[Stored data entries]
--- --- ---

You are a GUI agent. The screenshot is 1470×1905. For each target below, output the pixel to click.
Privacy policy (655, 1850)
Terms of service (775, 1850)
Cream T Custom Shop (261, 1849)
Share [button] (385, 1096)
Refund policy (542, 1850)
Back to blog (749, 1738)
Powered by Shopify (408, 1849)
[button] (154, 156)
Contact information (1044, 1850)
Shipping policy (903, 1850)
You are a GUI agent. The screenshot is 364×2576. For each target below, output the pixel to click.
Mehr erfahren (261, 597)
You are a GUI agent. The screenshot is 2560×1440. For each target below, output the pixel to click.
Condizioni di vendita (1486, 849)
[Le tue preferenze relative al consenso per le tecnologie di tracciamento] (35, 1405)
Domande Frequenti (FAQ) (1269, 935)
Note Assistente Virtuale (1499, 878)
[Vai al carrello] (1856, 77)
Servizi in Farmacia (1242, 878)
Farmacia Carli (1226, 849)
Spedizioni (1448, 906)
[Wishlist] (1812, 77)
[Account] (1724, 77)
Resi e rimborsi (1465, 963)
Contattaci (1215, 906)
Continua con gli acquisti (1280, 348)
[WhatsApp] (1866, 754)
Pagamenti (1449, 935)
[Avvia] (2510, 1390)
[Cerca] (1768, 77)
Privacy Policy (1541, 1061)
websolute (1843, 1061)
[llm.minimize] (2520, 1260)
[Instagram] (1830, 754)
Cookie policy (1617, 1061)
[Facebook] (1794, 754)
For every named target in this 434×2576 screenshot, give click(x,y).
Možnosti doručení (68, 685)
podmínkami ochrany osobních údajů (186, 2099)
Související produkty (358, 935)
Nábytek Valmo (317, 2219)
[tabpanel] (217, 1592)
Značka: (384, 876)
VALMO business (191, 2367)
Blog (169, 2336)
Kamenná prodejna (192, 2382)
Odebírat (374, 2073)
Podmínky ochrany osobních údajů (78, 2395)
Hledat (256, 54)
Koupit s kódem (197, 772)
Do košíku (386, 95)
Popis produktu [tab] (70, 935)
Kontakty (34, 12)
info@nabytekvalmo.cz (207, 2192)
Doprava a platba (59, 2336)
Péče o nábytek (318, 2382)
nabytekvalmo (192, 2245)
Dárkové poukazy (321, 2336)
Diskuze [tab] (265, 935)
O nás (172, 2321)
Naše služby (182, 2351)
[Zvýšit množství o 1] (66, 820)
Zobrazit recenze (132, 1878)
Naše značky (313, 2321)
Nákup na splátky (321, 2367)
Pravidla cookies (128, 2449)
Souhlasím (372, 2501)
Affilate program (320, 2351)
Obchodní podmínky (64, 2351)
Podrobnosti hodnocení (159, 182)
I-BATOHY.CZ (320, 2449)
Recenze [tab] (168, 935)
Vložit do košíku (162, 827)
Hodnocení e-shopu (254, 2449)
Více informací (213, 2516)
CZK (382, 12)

--- --- ---

- Directions -
Take the lines above from the one containing "[Avvia] (2510, 1390)" down to the one containing "Kamenná prodejna (192, 2382)", and transcribe them exactly, both ends included.

- Written solution -
[Avvia] (2510, 1390)
[Cerca] (1768, 77)
Privacy Policy (1541, 1061)
websolute (1843, 1061)
[llm.minimize] (2520, 1260)
[Instagram] (1830, 754)
Cookie policy (1617, 1061)
[Facebook] (1794, 754)
For every named target in this 434×2576 screenshot, give click(x,y).
Možnosti doručení (68, 685)
podmínkami ochrany osobních údajů (186, 2099)
Související produkty (358, 935)
Nábytek Valmo (317, 2219)
[tabpanel] (217, 1592)
Značka: (384, 876)
VALMO business (191, 2367)
Blog (169, 2336)
Kamenná prodejna (192, 2382)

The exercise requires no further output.